Usage: app.elf [OPTIONS] [SUBCOMMAND]

Options:
      --cpus <CPUS>              Number of CPU cores
      --memory <MEMORY>          Amount of memory (in MB) allocated to the microVM [default: 256]
      --boot-args <BOOT_ARGS>    Kernel command line [default: "console=ttyS0 reboot=k panic=-1"]
      --entrypoint <ENTRYPOINT>  Container entrypoint
      --                         Separator; everything after goes to the container
      --env <KEY=VALUE>          Container environment variables
      --verbose                  Enable verbose output
      --cwd <CWD>                Container working directory [default: ]
  -p, --publish <HOST:VM>        Publish host:vm port forward (e.g. -p 8080:8080)
  -v, --volume <HOST:VM[:ro]>    Directory/volume mappings (e.g. -v ./data:/data)
      --allow-net <IPv4|CIDR>    Allow outbound network to IPv4 address or CIDR (repeatable)
      --disable-hostnet              Disable outbound network bridge
      --wireguard-conf-file <PATH>  Provide a WireGuard config (wg setconf format)
      -h, --help                     Print help

Subcommands:
  ssh        Auto-connect to the running microVM via SSH
             Options: -p, --pid <PID>
             Pass-through: arguments after `--` go to ssh(1)
  systemd    Print a systemd service unit and exit

How it works

Depending on whether embedded data is detected and whether running as PID 1, bake runs in one of the following modes:

  • If PID is 1 and env var BAKE_NOT_INIT is not 1: vminit mode. bake assumes that it is running as the init task inside the Firecracker VM, and perform the init sequence.
  • If PID is not 1, and embedded data is detected: run mode - accept Firecracker startup parameters (e.g. number of CPUs, memory size, network config), extract kernel and initrd into memfd, start firecracker.
  • If PID is not 1, and embedded data is not detected: build mode - accept --input, --firecracker, --kernel, --initrd, --rootfs, build a binary from /proc/self/exe (or the provided input elf) with everything embedded.
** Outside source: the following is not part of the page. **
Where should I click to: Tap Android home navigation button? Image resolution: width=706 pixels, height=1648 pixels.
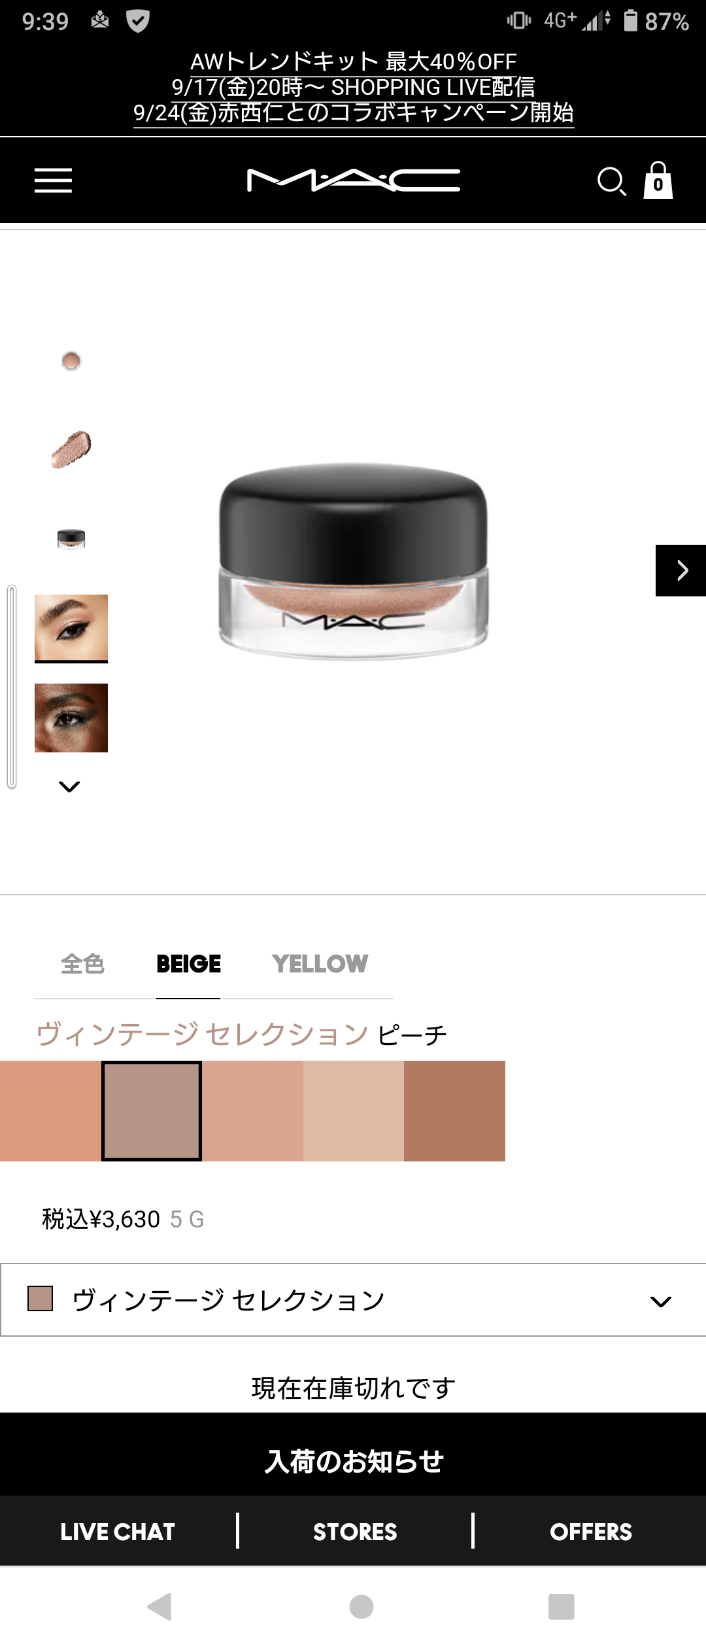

Init sequence (src/vminit.rs)

When running as PID 1 inside the microVM, bake executes an init routine that prepares the root filesystem, host-guest connectivity, optional volume mounts, and finally launches the container process with runc.

  • Bootstrap system mounts and loopback

    • Mount proc, sysfs, devtmpfs, and unified cgroup2.
    • Bring lo up.
  • Parse kernel cmdline and banner

    • Read /proc/cmdline, parse bake.* parameters and quiet.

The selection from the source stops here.